<<<<

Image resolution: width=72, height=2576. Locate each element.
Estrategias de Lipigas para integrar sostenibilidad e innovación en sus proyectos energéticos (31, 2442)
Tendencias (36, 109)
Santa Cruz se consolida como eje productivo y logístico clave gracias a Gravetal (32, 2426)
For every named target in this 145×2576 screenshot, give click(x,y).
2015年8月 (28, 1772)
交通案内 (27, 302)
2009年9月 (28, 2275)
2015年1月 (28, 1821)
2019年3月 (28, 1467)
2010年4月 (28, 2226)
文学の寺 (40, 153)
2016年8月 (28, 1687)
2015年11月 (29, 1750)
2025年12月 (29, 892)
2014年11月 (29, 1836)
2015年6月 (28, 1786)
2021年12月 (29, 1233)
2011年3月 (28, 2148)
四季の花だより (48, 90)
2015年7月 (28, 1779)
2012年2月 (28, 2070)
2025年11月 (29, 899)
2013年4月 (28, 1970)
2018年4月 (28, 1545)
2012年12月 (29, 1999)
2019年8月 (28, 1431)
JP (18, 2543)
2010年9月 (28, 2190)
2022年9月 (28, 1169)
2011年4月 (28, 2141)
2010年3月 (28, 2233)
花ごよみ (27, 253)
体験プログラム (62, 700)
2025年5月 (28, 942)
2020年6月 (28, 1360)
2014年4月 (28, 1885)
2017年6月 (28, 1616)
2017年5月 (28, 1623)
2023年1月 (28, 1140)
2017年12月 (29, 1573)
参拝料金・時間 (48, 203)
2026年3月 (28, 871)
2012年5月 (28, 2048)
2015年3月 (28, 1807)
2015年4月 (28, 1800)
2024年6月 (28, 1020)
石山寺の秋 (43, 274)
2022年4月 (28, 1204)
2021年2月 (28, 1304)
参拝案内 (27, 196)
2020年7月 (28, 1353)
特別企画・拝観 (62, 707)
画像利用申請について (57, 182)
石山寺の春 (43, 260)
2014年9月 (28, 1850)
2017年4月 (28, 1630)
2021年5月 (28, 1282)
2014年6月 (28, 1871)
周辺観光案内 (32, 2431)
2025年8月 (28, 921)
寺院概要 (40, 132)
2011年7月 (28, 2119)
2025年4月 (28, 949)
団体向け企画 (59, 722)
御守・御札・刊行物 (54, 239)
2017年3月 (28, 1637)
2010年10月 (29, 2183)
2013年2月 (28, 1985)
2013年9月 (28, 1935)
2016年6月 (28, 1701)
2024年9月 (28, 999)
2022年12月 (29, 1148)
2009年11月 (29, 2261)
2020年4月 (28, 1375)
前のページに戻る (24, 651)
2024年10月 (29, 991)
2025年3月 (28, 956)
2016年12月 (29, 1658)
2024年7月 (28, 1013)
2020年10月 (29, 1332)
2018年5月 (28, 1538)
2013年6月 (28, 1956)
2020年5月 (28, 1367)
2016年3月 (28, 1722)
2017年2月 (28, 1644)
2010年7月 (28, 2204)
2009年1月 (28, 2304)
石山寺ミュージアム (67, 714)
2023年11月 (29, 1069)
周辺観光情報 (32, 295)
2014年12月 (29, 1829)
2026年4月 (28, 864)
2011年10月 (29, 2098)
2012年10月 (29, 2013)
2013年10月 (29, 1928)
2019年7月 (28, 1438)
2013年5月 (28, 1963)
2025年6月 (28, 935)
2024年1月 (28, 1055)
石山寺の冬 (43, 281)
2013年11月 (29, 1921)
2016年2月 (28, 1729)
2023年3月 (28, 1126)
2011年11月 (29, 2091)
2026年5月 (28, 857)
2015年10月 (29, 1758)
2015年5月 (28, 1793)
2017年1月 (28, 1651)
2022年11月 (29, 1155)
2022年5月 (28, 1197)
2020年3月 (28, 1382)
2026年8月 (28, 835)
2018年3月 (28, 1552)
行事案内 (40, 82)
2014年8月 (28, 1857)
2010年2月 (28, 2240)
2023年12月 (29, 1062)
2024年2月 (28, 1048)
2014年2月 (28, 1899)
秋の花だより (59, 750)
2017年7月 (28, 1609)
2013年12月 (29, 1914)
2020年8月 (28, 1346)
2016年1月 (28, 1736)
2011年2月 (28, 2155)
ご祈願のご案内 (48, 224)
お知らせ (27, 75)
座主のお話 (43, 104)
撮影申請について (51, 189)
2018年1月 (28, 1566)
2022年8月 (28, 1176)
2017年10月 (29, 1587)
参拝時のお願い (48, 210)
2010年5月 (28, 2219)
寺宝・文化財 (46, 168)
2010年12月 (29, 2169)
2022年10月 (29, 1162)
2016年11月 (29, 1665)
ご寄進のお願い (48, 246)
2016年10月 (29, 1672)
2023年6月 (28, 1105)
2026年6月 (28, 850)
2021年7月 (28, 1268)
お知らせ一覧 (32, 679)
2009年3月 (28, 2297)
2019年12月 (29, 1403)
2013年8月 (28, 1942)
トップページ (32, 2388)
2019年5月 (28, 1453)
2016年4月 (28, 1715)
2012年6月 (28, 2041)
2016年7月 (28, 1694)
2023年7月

>>>>

* **WORK ORDER**
The required output is the exact run of lines from the beginning of the listing above to the line that contains "体験プログラム (62, 700)", inclusive of both.

* **RESULT**
Image resolution: width=72, height=2576. Locate each element.
Estrategias de Lipigas para integrar sostenibilidad e innovación en sus proyectos energéticos (31, 2442)
Tendencias (36, 109)
Santa Cruz se consolida como eje productivo y logístico clave gracias a Gravetal (32, 2426)
For every named target in this 145×2576 screenshot, give click(x,y).
2015年8月 (28, 1772)
交通案内 (27, 302)
2009年9月 (28, 2275)
2015年1月 (28, 1821)
2019年3月 (28, 1467)
2010年4月 (28, 2226)
文学の寺 (40, 153)
2016年8月 (28, 1687)
2015年11月 (29, 1750)
2025年12月 (29, 892)
2014年11月 (29, 1836)
2015年6月 (28, 1786)
2021年12月 (29, 1233)
2011年3月 (28, 2148)
四季の花だより (48, 90)
2015年7月 (28, 1779)
2012年2月 (28, 2070)
2025年11月 (29, 899)
2013年4月 (28, 1970)
2018年4月 (28, 1545)
2012年12月 (29, 1999)
2019年8月 (28, 1431)
JP (18, 2543)
2010年9月 (28, 2190)
2022年9月 (28, 1169)
2011年4月 (28, 2141)
2010年3月 (28, 2233)
花ごよみ (27, 253)
体験プログラム (62, 700)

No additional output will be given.